**DOCUMENT TEXT**.
■ ■ ■ ■ ■
The Center for Evidence-based Environmental Policies and Programs seeks to ensure that environmental policies and programs at the international, federal, state and local levels are based on the best available empirical evidence about what works and under what conditions. In cases where credible evidence does not exist, the Center works to ensure that programs and policies are designed in ways that generate credible evidence about effectiveness. Unlike other environmental research centers, we do not seek to understand the underpinnings of biological or physical processes. In contrast, we seek to understand the way in which policies and programs affect human behavior and, ultimately, environmental outcomes and human welfare.

What We Do

Despite a growing volume of scientific information about environmental conditions, environmental practice and policy-making remains largely experience-based. The dearth of evidence-based practice stems from: (1) limited credible evidence about what works and under what conditions; (2) poor guidance on how environmental practitioners and policy-makers can generate credible evidence through the design and evaluation of environmental policies and programs; (3) poor accessibility of the available evidence among relevant decision-makers; and (4) poor interpretation and presentation of available evidence to decision-makers.
■ ■ ■ ■ ■
(Stored data)
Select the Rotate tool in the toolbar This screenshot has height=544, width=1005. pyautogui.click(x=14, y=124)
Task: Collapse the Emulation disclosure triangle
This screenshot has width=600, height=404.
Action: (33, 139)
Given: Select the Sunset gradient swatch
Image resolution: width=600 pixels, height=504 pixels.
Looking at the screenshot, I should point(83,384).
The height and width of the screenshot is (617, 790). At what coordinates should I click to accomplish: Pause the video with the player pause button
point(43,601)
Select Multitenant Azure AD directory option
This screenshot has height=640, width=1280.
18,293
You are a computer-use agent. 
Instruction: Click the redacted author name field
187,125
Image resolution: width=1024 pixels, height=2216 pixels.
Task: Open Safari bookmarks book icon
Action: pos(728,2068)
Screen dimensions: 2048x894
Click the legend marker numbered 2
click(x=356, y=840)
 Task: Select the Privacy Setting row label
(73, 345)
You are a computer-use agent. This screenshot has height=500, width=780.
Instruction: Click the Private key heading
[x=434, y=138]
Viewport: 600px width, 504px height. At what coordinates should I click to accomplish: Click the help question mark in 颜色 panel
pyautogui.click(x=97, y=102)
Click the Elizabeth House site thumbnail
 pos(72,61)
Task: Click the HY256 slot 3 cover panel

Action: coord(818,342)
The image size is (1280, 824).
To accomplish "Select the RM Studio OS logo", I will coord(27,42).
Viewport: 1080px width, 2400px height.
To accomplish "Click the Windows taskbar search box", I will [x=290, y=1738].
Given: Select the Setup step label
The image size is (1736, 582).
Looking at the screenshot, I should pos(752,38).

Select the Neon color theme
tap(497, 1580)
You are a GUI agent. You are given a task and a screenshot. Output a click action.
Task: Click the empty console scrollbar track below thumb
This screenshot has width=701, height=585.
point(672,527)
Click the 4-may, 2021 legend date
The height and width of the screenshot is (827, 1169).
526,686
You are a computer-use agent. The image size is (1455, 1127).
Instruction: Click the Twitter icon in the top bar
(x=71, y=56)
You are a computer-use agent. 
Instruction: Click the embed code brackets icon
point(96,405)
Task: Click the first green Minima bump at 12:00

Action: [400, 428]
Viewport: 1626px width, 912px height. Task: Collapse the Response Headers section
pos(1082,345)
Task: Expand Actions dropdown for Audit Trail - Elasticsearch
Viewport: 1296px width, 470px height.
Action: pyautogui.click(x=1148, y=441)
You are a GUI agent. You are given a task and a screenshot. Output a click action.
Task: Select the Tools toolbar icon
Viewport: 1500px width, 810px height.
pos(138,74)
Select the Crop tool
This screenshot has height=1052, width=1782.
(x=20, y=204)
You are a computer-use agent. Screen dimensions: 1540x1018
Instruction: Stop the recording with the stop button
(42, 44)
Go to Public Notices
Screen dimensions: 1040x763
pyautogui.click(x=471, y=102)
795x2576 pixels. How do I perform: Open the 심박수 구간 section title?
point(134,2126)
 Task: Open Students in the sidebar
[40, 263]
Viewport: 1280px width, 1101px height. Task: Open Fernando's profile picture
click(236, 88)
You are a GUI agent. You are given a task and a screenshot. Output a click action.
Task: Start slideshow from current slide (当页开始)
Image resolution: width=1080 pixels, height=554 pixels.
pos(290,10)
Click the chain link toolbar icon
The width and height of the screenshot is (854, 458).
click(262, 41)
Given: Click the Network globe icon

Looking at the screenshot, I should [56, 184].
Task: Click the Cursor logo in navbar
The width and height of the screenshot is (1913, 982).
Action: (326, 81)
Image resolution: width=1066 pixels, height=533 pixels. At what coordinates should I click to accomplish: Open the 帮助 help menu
■ ■ ■ ■ ■
Decide whether each statement below agrees with the Center description above, answering yes or no and quoting the deciding words of that text. 1. The Center studies the underpinnings of biological or physical processes. 2. Where credible evidence does not exist, the Center works to have programs and policies designed so that they generate such evidence. 3. The text describes environmental practice and policy-making as largely evidence-based.

**RESULT OF THE EXERCISE**.
1. No: "we do not seek to understand the underpinnings of biological or physical processes."
2. Yes: "In cases where credible evidence does not exist, the Center works to ensure that programs and policies are designed in ways that generate credible evidence about effectiveness."
3. No: "environmental practice and policy-making remains largely experience-based."